DESCRIPTION OF THE TASK |
Below are the records. List every line holding the word "computer".

DATA SHOWN |
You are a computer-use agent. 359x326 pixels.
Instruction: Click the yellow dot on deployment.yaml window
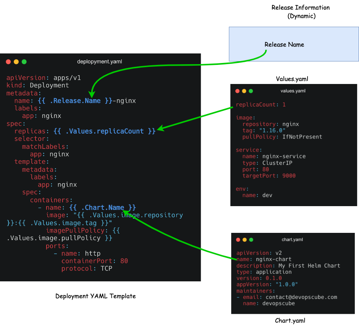[16, 61]
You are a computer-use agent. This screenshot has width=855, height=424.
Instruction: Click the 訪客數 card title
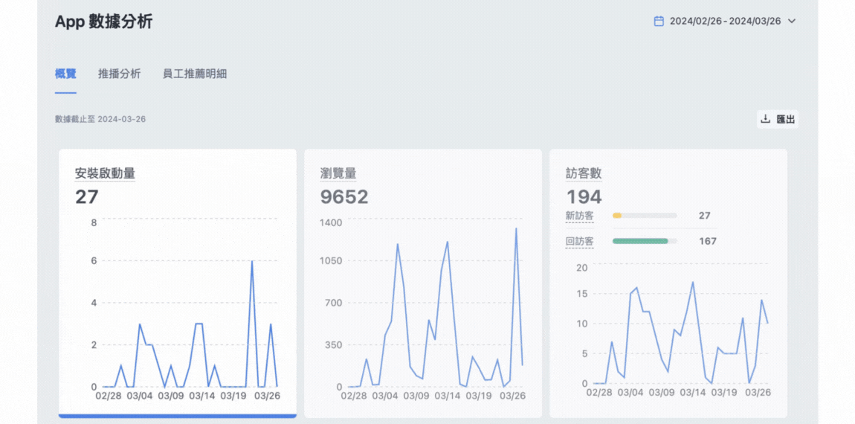click(x=584, y=173)
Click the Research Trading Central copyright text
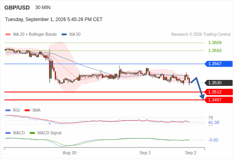This screenshot has height=159, width=234. click(201, 35)
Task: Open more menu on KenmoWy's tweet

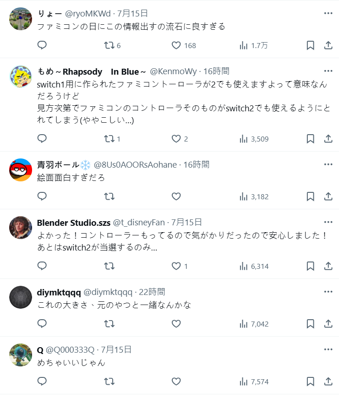Action: [x=328, y=71]
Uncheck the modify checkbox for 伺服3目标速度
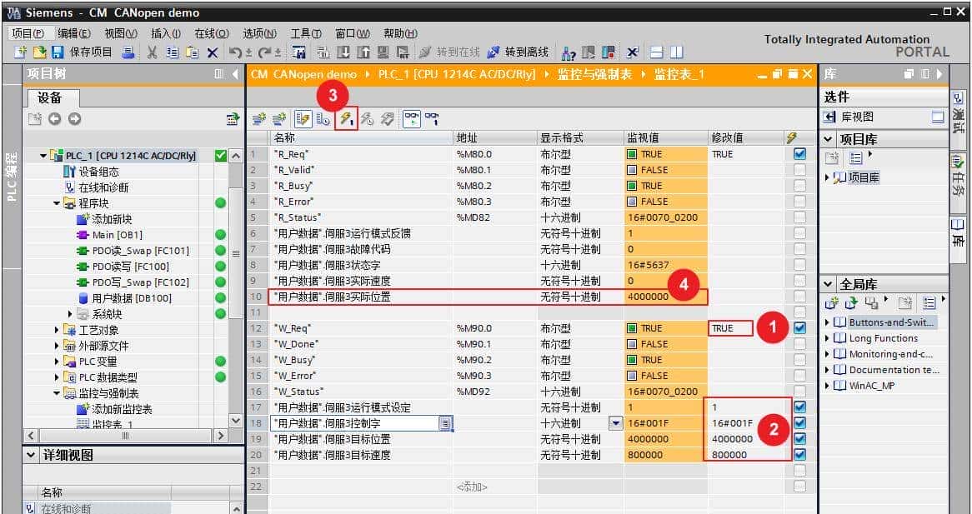The width and height of the screenshot is (972, 514). [x=799, y=455]
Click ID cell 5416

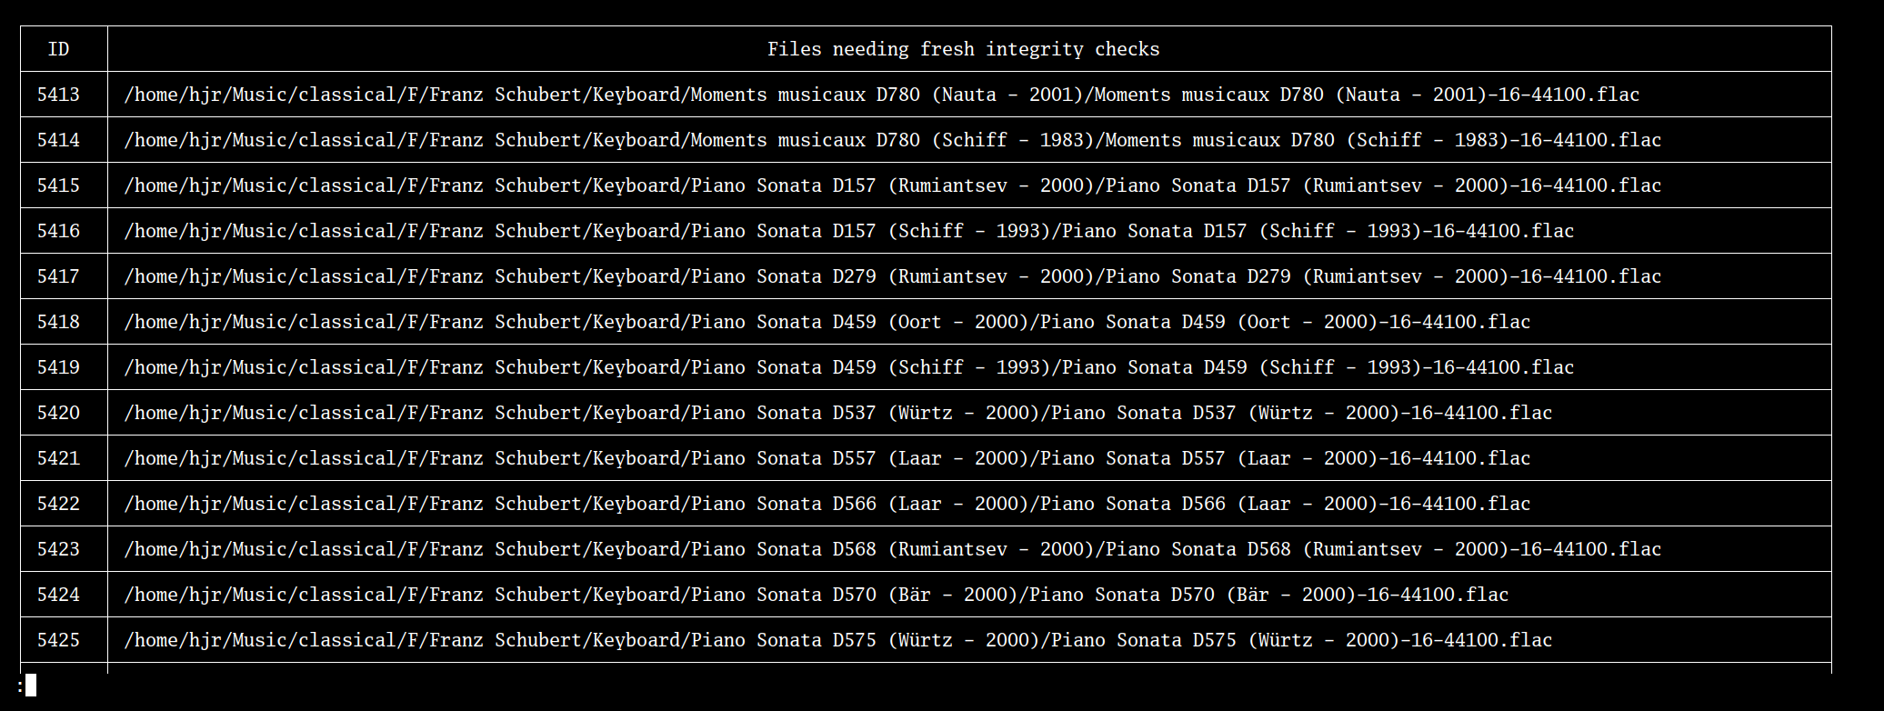pyautogui.click(x=58, y=231)
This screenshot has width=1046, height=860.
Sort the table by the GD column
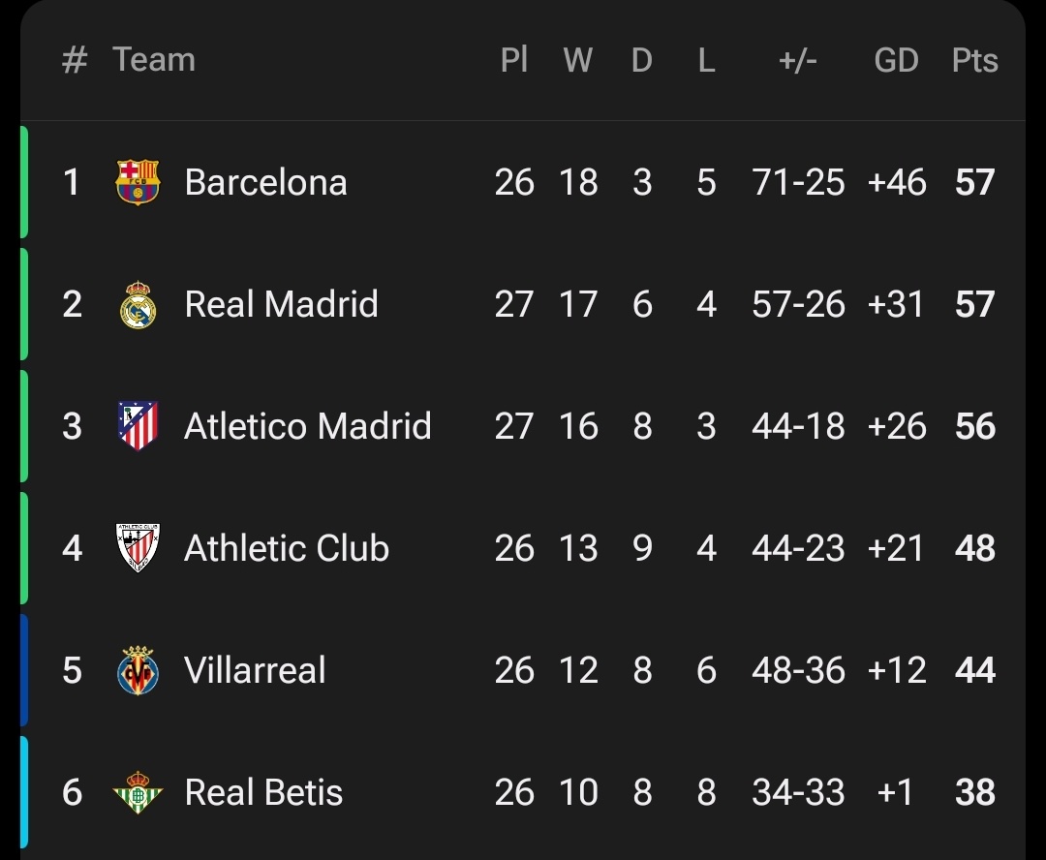[x=897, y=59]
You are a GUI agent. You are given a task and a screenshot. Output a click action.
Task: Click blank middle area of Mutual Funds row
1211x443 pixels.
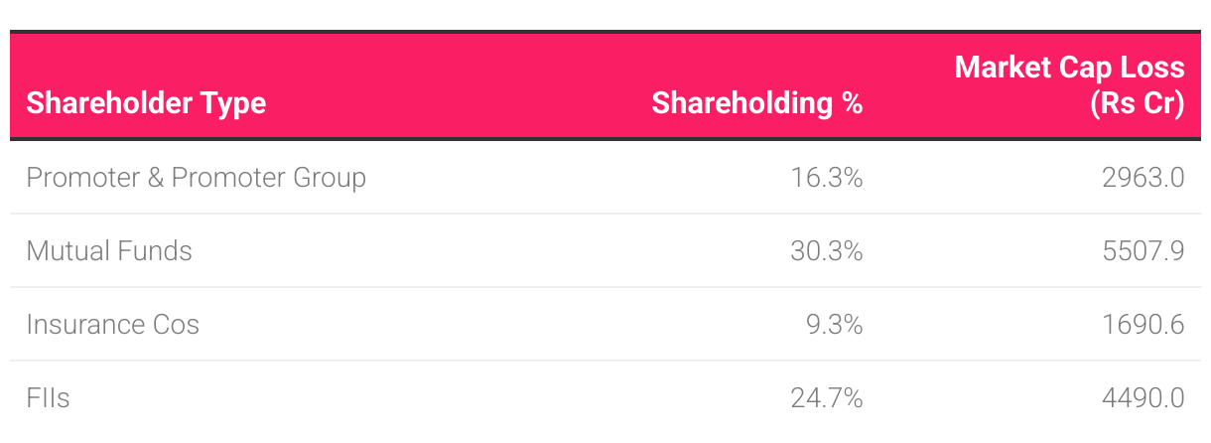click(x=496, y=251)
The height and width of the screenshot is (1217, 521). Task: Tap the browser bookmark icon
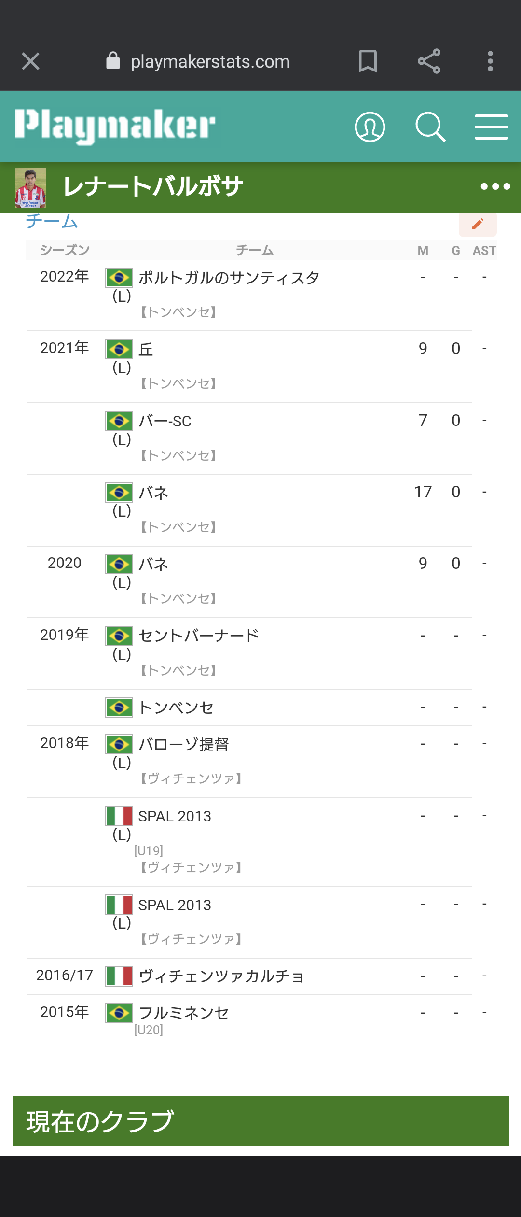click(x=368, y=61)
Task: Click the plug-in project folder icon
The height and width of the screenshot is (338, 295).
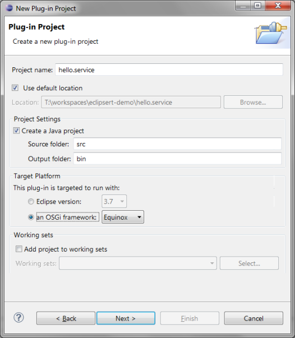Action: [271, 33]
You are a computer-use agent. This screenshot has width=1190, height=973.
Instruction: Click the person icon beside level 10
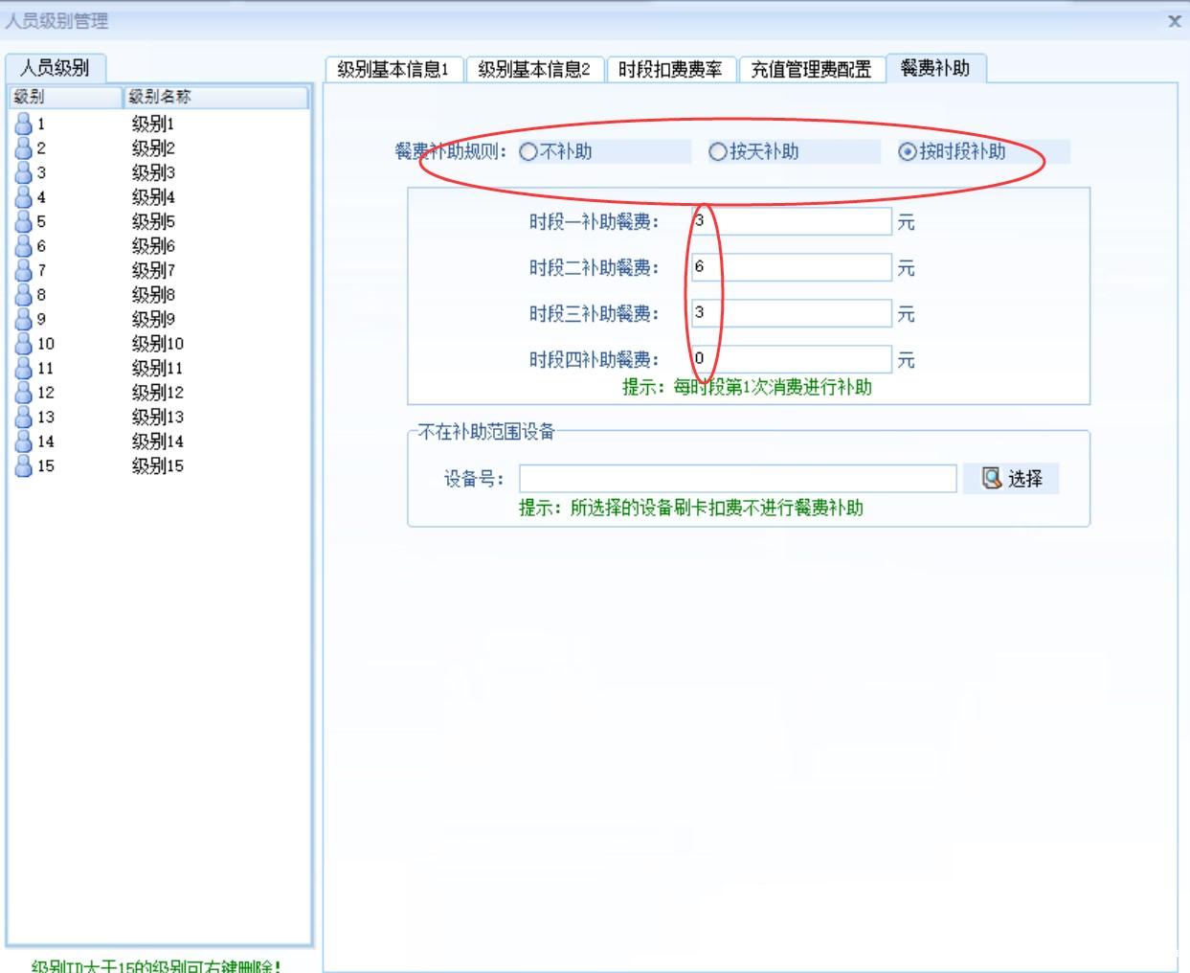click(24, 344)
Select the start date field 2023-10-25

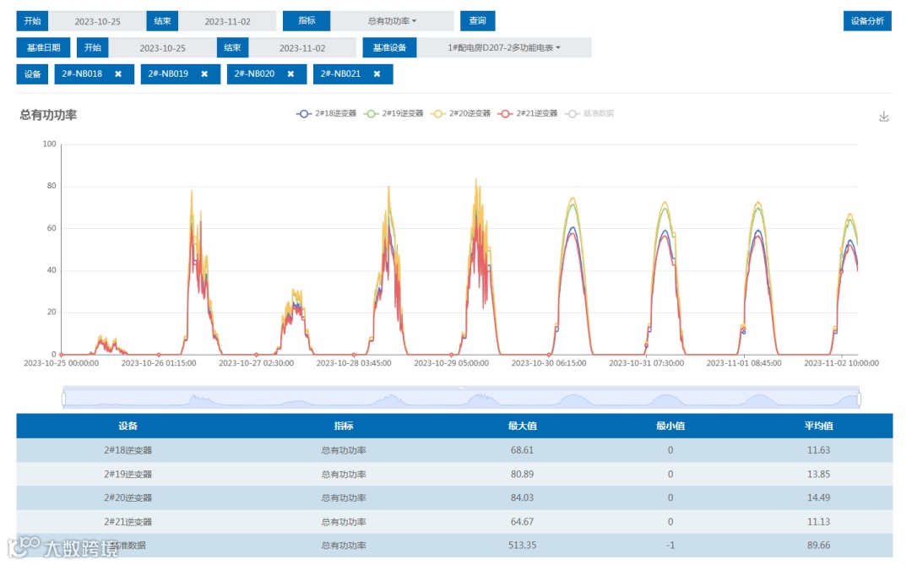[97, 21]
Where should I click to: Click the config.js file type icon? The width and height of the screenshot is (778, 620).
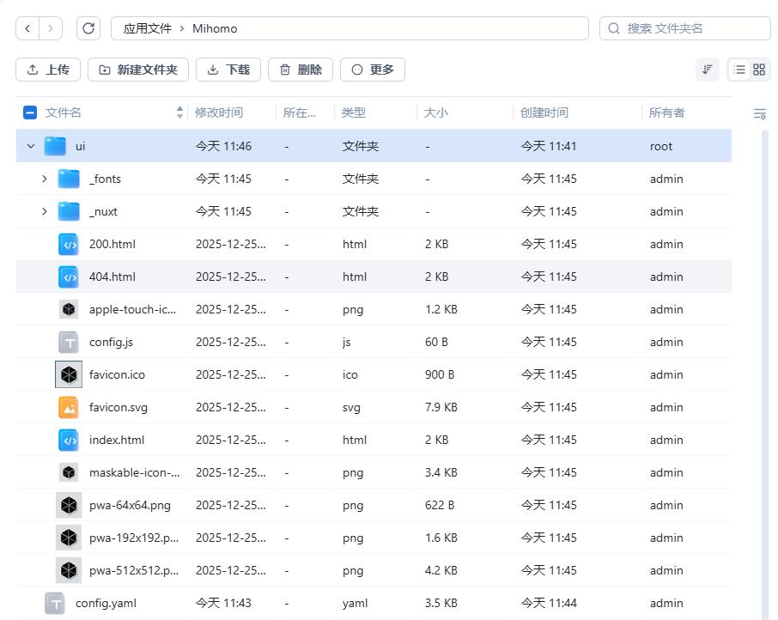[70, 342]
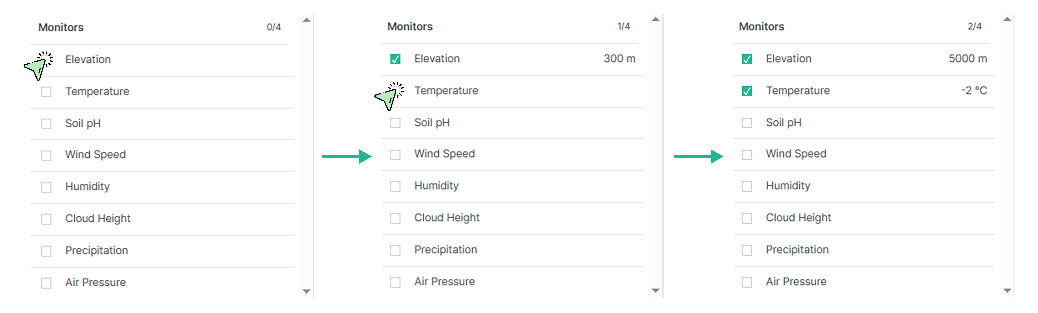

ANSWER |
You are a computer-use agent. 359x326 pixels.
You are a computer-use agent. This screenshot has width=855, height=424.
You are a computer-use agent. This screenshot has width=1190, height=973.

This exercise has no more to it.